Peschisolido, who made over 100 appearances during two spells with the club, told The Star he is tracking his compatriot’s progress with interest after drawing parallels between their route into the English game.
“There are certain traits I think most Canadian players have which give us an opportunity to do well,” Peschisolido said. “Perhaps the most important one, particularly in David’s instance and also mine, is that you’ve got to be so dedicated and work so hard to get the opportunities.
“When I was first coming through, I can absolutely assure you that teams didn’t have the worldwide scouting networks they do now. There were no scouts from Europe in Canada and I doubt, even though it wasn’t so long ago, that it was the same with David. Of course, with the MLS, things are changing now but back then it was completely different.
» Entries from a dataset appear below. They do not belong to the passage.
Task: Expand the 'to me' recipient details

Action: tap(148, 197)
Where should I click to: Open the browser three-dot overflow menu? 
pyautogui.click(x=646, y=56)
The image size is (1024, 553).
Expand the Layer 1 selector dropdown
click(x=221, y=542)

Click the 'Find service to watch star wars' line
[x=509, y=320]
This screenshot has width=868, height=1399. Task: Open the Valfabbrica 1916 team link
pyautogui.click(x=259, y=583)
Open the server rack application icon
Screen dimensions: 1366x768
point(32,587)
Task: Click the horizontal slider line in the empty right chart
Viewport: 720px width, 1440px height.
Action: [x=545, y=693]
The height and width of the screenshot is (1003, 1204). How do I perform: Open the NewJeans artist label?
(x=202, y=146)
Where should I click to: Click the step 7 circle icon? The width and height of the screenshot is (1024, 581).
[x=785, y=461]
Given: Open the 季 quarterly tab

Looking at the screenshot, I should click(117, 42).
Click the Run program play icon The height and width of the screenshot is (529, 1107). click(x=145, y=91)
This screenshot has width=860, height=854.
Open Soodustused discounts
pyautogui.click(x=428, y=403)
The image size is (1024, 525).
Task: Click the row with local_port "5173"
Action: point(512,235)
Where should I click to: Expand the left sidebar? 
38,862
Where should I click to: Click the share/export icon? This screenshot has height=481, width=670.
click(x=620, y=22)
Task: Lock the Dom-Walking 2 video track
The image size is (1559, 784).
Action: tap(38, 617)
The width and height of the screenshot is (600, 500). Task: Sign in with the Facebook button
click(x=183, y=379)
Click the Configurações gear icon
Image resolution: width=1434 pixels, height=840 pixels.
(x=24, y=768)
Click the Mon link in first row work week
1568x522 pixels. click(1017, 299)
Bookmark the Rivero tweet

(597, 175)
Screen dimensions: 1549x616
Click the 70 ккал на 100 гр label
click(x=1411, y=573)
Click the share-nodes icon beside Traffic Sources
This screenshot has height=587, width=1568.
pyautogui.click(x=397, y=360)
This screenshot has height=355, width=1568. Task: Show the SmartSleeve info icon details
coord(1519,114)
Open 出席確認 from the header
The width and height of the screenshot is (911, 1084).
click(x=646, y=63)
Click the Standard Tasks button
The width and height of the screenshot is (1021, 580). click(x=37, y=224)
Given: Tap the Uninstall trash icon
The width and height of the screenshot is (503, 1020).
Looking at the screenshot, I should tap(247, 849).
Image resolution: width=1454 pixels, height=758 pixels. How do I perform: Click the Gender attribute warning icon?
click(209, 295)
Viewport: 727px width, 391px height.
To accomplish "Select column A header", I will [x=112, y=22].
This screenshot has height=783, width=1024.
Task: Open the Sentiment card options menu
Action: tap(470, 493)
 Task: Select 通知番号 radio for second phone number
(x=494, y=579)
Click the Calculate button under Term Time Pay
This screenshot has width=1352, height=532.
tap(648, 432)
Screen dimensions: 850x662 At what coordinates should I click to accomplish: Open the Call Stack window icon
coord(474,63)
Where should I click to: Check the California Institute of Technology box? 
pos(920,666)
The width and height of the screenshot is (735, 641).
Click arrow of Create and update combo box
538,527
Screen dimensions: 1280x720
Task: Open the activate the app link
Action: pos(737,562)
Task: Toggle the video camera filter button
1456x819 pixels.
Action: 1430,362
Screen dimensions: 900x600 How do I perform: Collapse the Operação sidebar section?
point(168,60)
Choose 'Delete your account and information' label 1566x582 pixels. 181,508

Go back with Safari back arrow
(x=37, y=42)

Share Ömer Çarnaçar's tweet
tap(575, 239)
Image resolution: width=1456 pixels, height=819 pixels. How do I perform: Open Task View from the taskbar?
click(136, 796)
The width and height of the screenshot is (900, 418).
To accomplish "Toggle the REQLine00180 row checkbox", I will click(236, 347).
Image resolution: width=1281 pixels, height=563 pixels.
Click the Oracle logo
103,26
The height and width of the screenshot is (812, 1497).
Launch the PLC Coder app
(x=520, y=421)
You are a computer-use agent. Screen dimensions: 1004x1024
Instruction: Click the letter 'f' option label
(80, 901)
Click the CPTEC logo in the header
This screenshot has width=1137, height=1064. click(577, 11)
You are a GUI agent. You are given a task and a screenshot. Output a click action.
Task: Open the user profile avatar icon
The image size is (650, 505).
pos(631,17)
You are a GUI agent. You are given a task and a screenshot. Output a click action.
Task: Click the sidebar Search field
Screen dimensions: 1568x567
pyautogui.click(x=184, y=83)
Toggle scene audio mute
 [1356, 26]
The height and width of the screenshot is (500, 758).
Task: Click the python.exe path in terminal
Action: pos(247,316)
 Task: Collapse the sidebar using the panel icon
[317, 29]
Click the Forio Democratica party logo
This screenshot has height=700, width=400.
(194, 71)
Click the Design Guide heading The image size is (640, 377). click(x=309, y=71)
“Everything you got, you had to earn. I played with so many talented kids when I was a youngster. Plenty of them could have become footballers but, because of the geography, that wasn’t enough. You had to have the attitude too.”
Edgar, aged 28, has attributed his determination to representing the Canadian nation team which, following this summer’s Gold Cup, is placed 101 on the FIFA ranking list.
Peschisolido, capped 53 times by his country, echoed those sentiments but explained how cultural traits are also likely to have helped the central defender’s cause.
“As David has explained, when you are with Canada, you are always the underdog and that gives you a certain mindset,” he said. “You are ready to fight and fight hard. You are always up against it. But I also think that sportspeople from North America are also brought up a little bit differently from elsewhere.
“We’re taught the importance of being polite and how that can persuade people to give you opportunities. If you watch Family Guy, you’ll see what I mean because people from the States love to make fun of us for it. Also, we understand the humour here too. And, if you are going to do well in England, you’ve got to be a part of the dressing room banter. In Canada, we place great importance on being nice but we understand the sarcasm and stuff like that.”